Florent Poulhès scite author profile

Reactive oxygen species (ROS), including superoxide anion and hydrogen peroxide (H2O2), have a diverse array of physiological and pathological effects within living cells depending on the extent, timing, and location of their production. For measuring ROS production in cells, the ESR spin trapping technique using cyclic nitrones distinguishes itself from other methods by its specificity for superoxide and hydroxyl radical. However, several drawbacks, such as the low spin trapping rate and the spontaneous and cell-enhanced decomposition of the spin adducts to ESR-silent products, limit the application of this method to biological systems. Recently, new cyclic nitrones bearing a triphenylphosphonium (Mito-DIPPMPO) or a permethylated β-cyclodextrin moiety (CD-DIPPMPO) have been synthesized and their spin adducts demonstrated increased stability in buffer.

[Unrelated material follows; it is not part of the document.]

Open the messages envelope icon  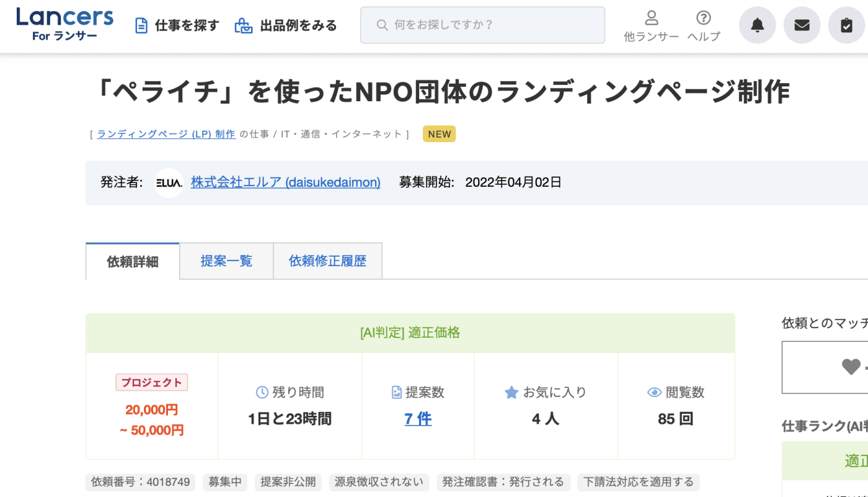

In this study, a comparison of the spin trapping efficiency of these new compounds with commonly used cyclic nitrone spin traps, i.e., 5,5-dimethyl-1-pyrroline N-oxide (DMPO), and analogs BMPO, DEPMPO, and DIPPMPO, was performed on RAW 264.7 macrophages stimulated with phorbol 12-myristate 13-acetate. Our results show that Mito-DIPPMPO and CD-DIPPMPO enable a higher detection of superoxide adduct, with a low (if any) amount of hydroxyl adduct. CD-DIPPMPO, especially, appears to be a superior spin trap for extracellular superoxide detection in living macrophages, allowing measurement of superoxide production in unstimulated cells for the first time. The main rationale put forward for this extreme sensitivity is that the extracellular localization of the spin trap prevents the reduction of the spin adducts by ascorbic acid and glutathione within cells.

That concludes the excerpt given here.